Nasci em Nossa Senhora dos Prazeres dos Certões e dos Campos das Lagens, um vilarejo no centro de Santa Catarina, às 06h45 da manhã do dia 04 de fevereiro de 1959. Tentei viver em outros lugares umas duas ou três vezes. Nunca consegui me adaptar. Estou sempre voltando para casa.
Escrevi livros, plantei árvores, e, em parceria, gerei filho. No intervalo entre uma coisa e outra, colecionei amigos e inimigos, flertei com o caos, procurei (sem sucesso) abraçar a serenidade budista.
No tempo em que festejavam o dia dos meus anos / Eu era feliz e ninguém estava morto, recita o fantasma de Álvaro de Campos, talvez para lembrar que a vida é terreno minado, a estrada pavimentada pelas ausências. Sobrevivi. Ter sorte ajuda. Ou pode ter sido consequência do velho truque que é desprezar as falsas intimidades.

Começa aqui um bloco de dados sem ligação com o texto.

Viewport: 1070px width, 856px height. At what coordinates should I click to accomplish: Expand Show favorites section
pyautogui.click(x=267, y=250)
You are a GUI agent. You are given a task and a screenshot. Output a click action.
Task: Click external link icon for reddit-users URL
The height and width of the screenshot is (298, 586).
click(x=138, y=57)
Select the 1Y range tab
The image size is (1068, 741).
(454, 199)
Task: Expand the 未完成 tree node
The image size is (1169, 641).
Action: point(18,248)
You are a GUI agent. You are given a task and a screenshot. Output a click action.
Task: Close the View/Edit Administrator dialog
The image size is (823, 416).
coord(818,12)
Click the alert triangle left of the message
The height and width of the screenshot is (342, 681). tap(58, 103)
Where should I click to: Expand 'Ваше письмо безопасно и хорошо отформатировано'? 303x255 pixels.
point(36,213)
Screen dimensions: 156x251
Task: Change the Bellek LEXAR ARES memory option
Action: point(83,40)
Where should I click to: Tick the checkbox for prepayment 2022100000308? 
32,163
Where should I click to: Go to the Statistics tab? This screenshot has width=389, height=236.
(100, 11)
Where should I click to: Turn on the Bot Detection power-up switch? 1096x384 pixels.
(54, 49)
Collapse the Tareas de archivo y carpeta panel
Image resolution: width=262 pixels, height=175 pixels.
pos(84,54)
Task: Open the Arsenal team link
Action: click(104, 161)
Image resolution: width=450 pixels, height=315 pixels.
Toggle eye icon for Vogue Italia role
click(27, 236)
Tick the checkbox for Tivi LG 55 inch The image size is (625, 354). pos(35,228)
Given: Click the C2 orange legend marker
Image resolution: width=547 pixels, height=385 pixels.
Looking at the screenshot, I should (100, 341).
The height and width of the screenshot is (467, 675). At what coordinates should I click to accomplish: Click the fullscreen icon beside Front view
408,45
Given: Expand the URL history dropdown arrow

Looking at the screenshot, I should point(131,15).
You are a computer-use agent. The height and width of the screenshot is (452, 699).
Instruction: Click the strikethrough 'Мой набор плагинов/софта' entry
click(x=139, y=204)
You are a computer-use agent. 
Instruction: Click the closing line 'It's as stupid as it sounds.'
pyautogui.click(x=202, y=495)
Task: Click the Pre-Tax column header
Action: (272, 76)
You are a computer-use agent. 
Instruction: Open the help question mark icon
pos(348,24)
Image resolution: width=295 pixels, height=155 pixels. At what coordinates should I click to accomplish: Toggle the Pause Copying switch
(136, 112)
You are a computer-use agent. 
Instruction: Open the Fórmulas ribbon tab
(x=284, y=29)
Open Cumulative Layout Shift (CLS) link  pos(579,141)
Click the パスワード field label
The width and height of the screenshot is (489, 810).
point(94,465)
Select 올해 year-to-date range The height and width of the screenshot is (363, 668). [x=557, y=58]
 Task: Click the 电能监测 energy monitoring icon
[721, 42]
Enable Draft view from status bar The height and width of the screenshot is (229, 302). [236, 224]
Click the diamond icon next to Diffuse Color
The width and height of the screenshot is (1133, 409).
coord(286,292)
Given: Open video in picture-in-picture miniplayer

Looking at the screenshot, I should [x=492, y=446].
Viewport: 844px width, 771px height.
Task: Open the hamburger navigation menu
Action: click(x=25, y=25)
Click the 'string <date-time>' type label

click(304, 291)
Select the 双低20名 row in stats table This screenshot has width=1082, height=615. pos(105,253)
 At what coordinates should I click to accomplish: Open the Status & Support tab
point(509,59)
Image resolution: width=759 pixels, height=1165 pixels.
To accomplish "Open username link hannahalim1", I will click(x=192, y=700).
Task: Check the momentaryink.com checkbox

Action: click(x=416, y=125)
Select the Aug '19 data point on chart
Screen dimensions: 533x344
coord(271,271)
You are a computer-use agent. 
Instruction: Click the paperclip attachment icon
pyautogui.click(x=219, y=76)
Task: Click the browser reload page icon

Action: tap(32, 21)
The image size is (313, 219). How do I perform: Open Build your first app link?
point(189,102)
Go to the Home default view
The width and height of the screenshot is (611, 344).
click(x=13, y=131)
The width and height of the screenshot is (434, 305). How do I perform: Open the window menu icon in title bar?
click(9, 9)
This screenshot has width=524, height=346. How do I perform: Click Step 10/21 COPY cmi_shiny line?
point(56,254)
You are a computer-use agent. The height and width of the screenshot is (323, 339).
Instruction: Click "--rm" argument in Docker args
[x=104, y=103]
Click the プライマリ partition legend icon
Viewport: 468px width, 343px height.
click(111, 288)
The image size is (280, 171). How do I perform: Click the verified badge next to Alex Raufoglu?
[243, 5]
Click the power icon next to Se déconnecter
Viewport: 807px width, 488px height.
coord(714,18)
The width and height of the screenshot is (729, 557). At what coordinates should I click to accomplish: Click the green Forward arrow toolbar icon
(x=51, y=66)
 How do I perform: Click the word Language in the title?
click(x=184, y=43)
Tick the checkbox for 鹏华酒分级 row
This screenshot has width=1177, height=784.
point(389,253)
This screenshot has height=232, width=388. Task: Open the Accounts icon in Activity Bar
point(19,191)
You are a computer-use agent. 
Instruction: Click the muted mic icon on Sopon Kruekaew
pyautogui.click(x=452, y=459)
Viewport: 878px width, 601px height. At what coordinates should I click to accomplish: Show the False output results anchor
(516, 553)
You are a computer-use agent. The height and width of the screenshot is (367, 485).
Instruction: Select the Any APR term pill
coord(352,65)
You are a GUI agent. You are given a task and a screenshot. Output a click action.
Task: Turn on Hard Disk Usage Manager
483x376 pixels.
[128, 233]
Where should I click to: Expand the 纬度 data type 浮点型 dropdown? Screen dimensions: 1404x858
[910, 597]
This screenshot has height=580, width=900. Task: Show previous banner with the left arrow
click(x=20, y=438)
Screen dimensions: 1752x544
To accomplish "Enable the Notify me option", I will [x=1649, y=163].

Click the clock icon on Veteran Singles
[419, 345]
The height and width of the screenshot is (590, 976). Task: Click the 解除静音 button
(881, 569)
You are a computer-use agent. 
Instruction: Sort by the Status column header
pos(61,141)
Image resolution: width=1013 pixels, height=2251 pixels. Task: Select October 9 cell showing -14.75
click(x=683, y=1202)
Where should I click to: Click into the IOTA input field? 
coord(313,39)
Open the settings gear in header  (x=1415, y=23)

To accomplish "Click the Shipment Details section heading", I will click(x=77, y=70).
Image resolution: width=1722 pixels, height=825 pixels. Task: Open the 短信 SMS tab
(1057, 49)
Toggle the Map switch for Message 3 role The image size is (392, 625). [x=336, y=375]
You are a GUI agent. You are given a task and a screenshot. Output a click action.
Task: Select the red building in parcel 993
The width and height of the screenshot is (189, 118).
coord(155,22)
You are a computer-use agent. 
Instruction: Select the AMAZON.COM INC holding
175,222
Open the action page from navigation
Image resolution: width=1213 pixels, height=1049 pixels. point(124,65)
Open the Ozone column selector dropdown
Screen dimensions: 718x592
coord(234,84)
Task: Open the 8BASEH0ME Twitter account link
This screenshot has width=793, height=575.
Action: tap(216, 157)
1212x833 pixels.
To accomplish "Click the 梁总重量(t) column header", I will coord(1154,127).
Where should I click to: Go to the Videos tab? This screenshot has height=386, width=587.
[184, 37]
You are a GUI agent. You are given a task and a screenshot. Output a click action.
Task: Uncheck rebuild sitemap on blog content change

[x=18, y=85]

Nunca fiquei doente de verdade. Nunca comprei carro ou imóvel. Descontadas as trapalhadas cotidianas e as decisões erradas, ainda sou aquele menino que atravessava as ruas da aldeia lendo em voz alta as placas comerciais, que emprestava livros da Biblioteca Pública, que assistia as matinês de domingo no Cine Tamoio, que gosta(va) de história(s).
Uso óculos desde sempre. Isso significa – muitas vezes – que tenho dificuldades para enxergar o que está a dois palmos do nariz. Somam-se duas vantagens: sou cego para certas coisas (as coisas certas!) e continuo sendo chamado de antipático. É sempre um prazer.
Não sei tocar violão. Prefiro o silêncio e o estar sozinho – embora esteja ciente de que a vida é ruído e multidão e, dois ou três medos inconfessáveis.